Content starts

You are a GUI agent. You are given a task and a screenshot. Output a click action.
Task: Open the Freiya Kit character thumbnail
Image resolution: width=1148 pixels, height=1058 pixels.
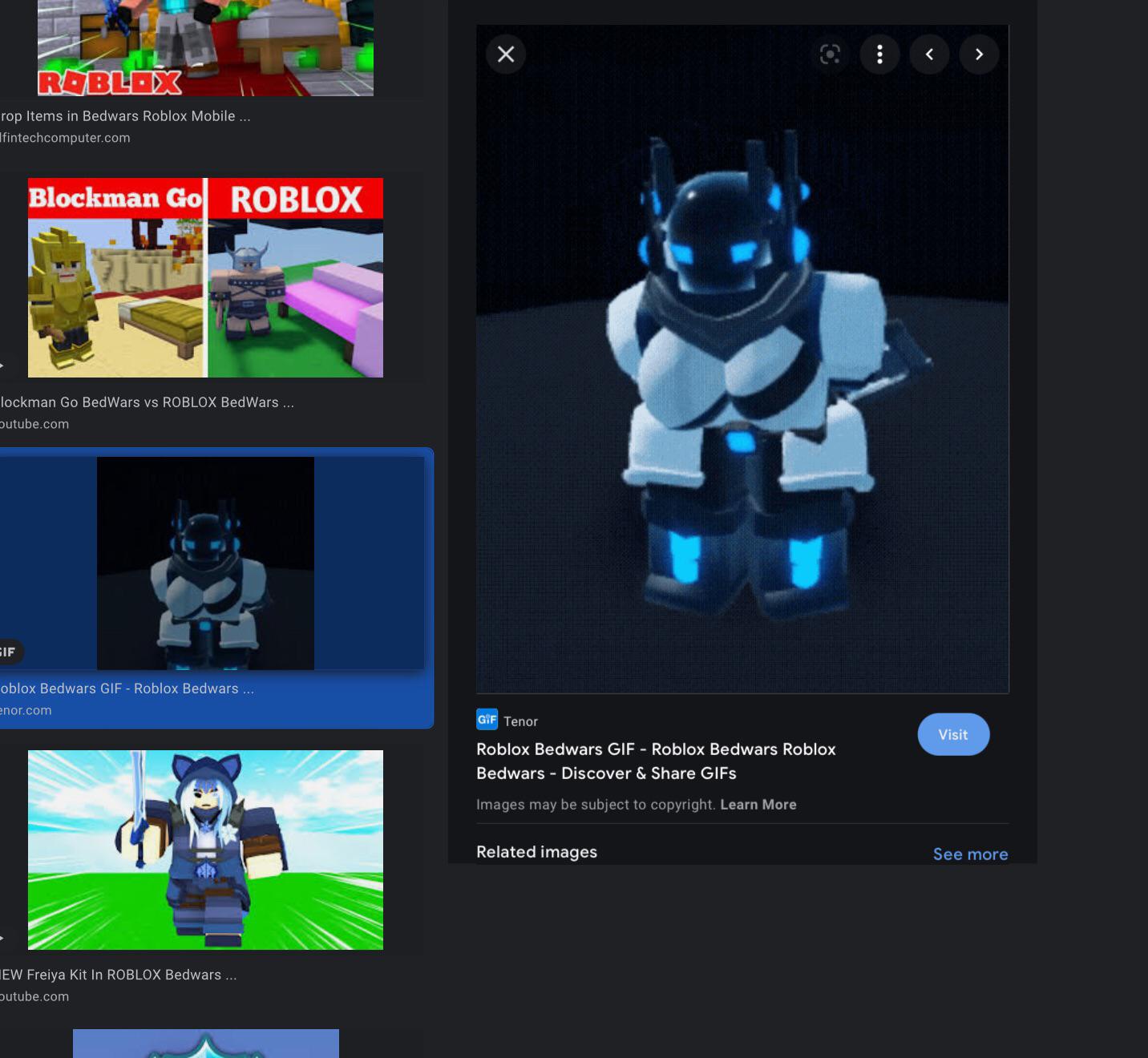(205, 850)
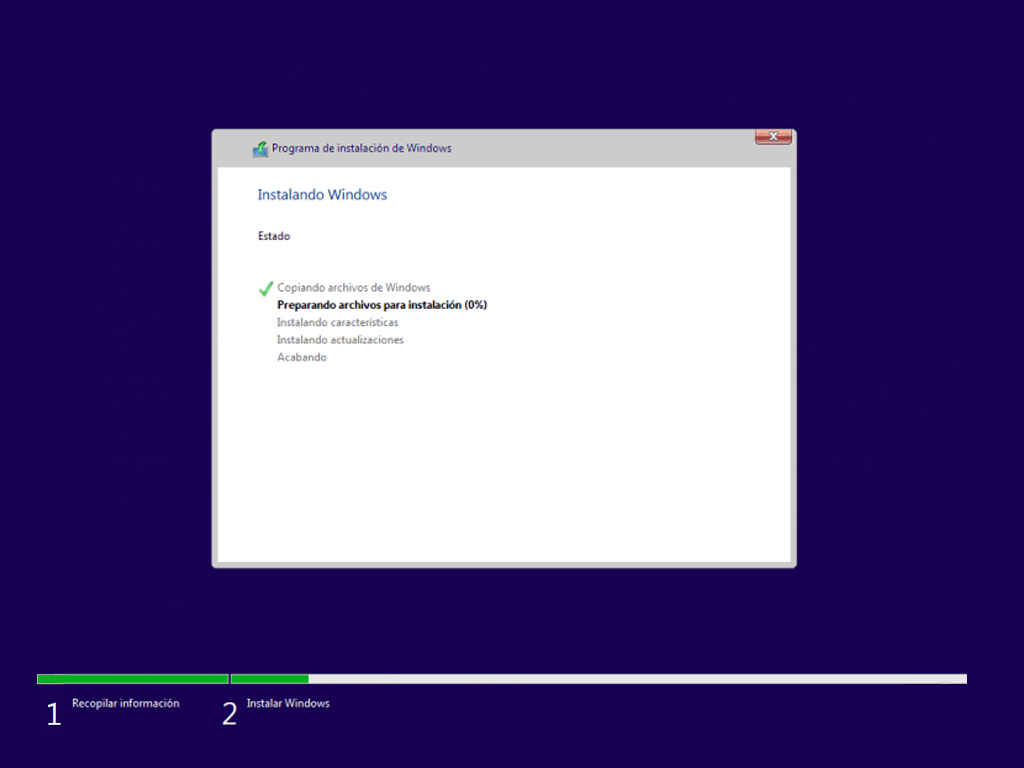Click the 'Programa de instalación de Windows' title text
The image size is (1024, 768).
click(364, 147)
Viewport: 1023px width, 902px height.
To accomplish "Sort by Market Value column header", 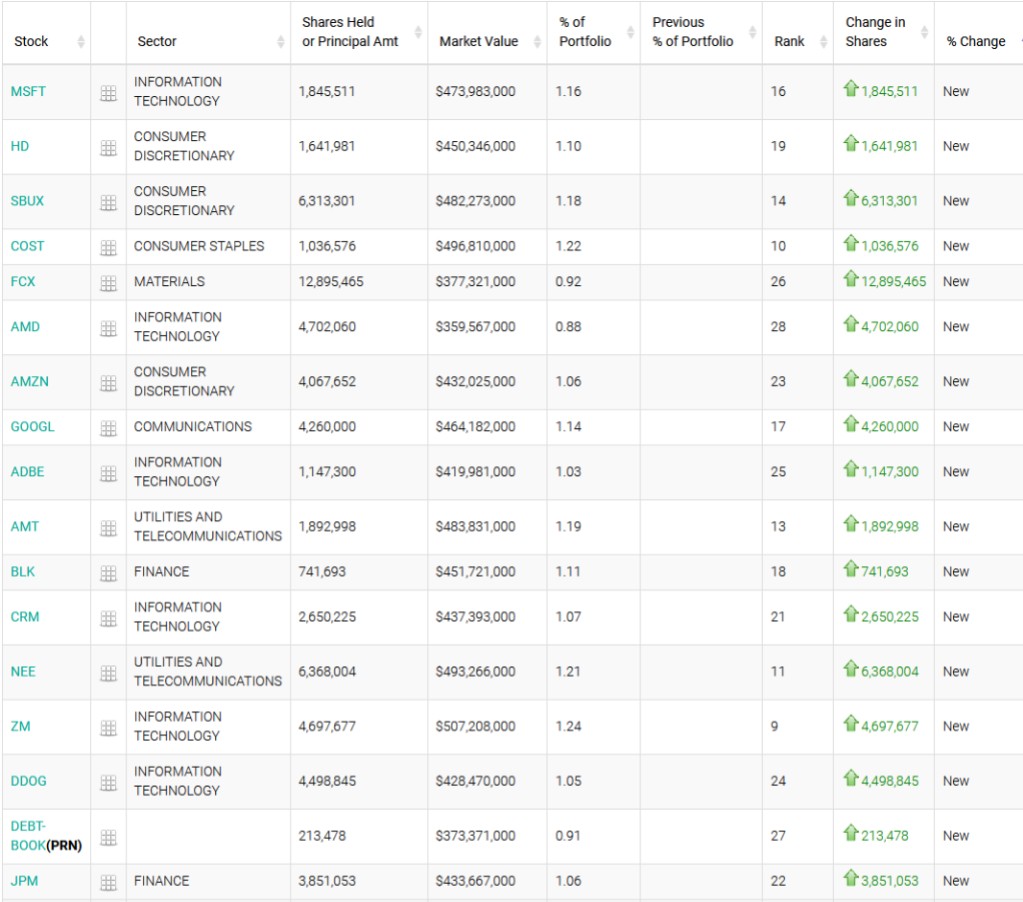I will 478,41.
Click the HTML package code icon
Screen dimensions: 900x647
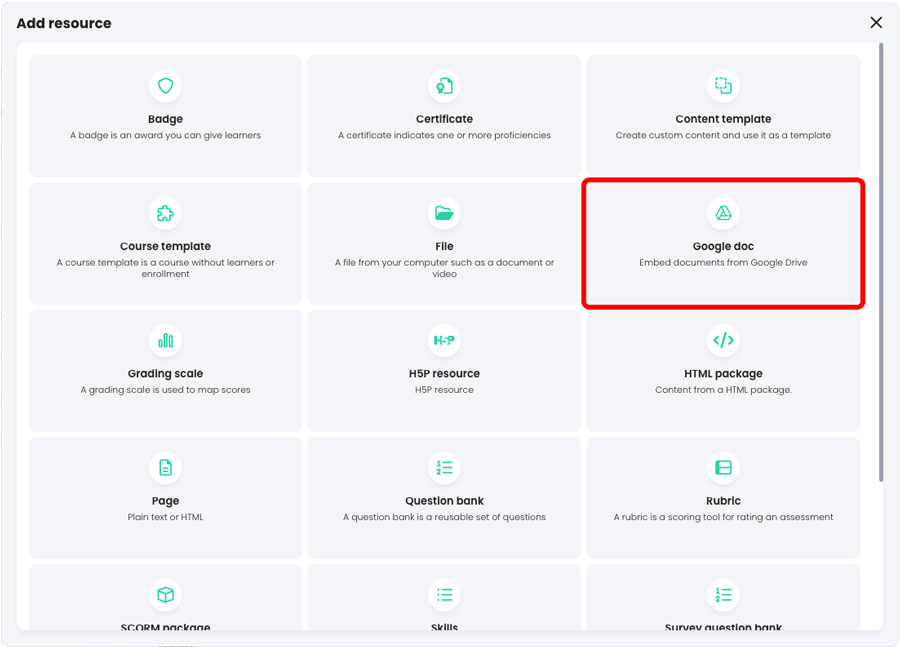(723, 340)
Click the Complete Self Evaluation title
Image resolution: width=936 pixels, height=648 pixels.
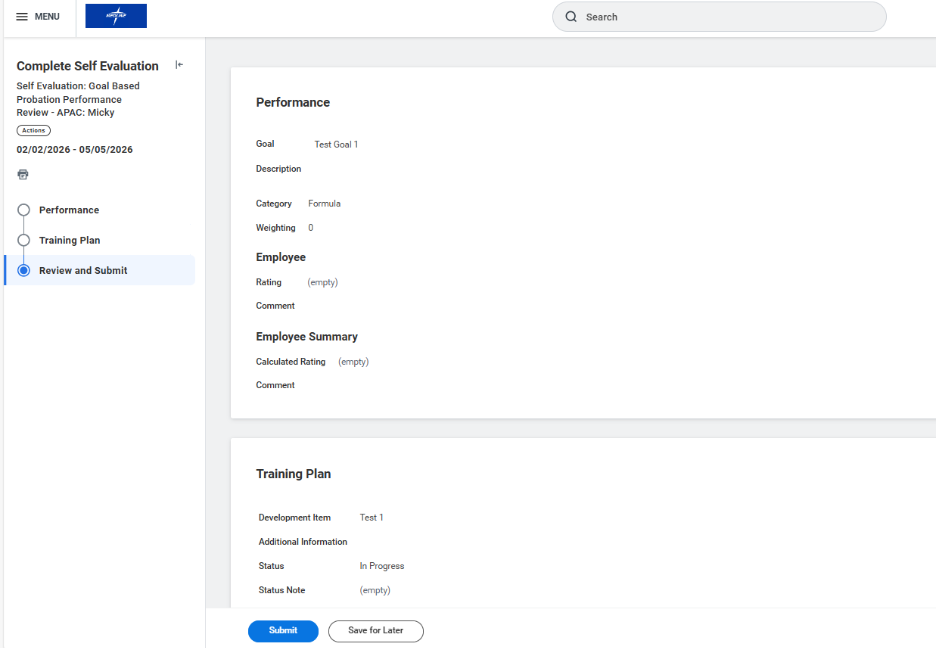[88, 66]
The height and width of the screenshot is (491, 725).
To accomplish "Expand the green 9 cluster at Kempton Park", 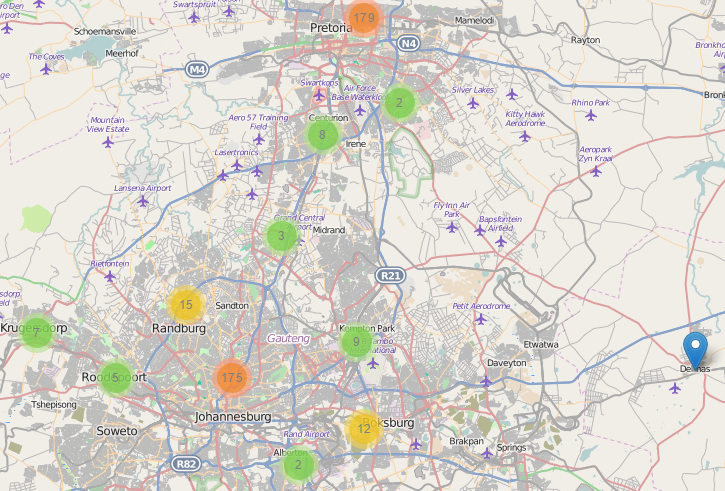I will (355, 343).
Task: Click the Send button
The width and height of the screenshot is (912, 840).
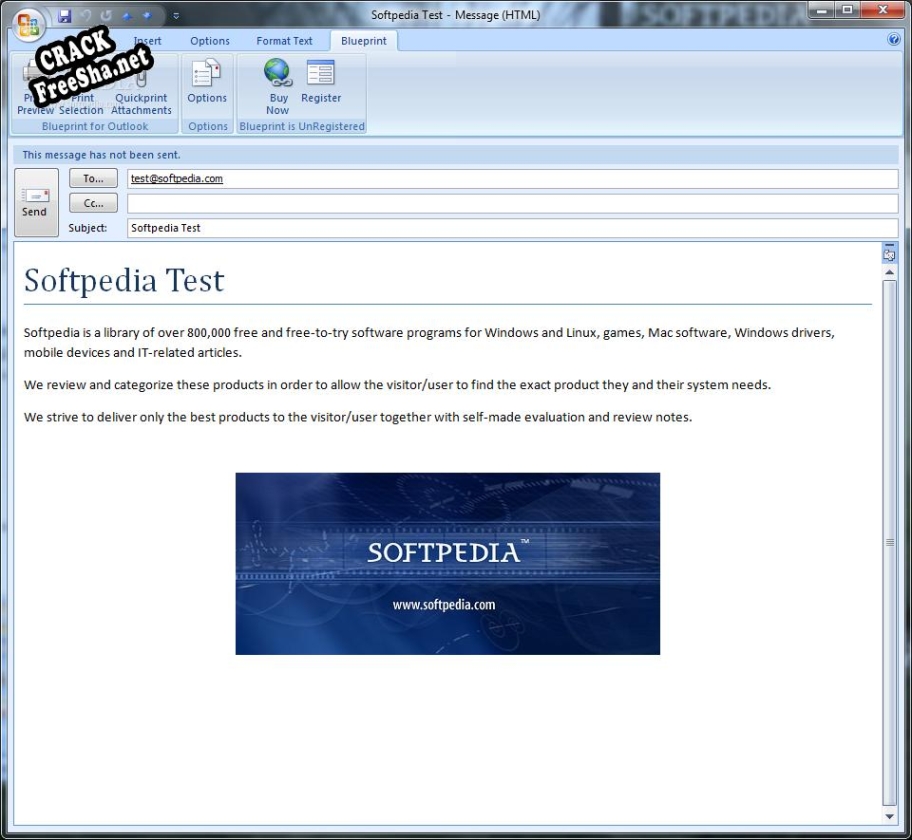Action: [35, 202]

Content ends

What to produce: Each line from the one with "Task: Click the Send button" to the end of the material needs to be output word for word, with no picture included.

Solution to this task:
Task: Click the Send button
The width and height of the screenshot is (912, 840).
Action: [35, 202]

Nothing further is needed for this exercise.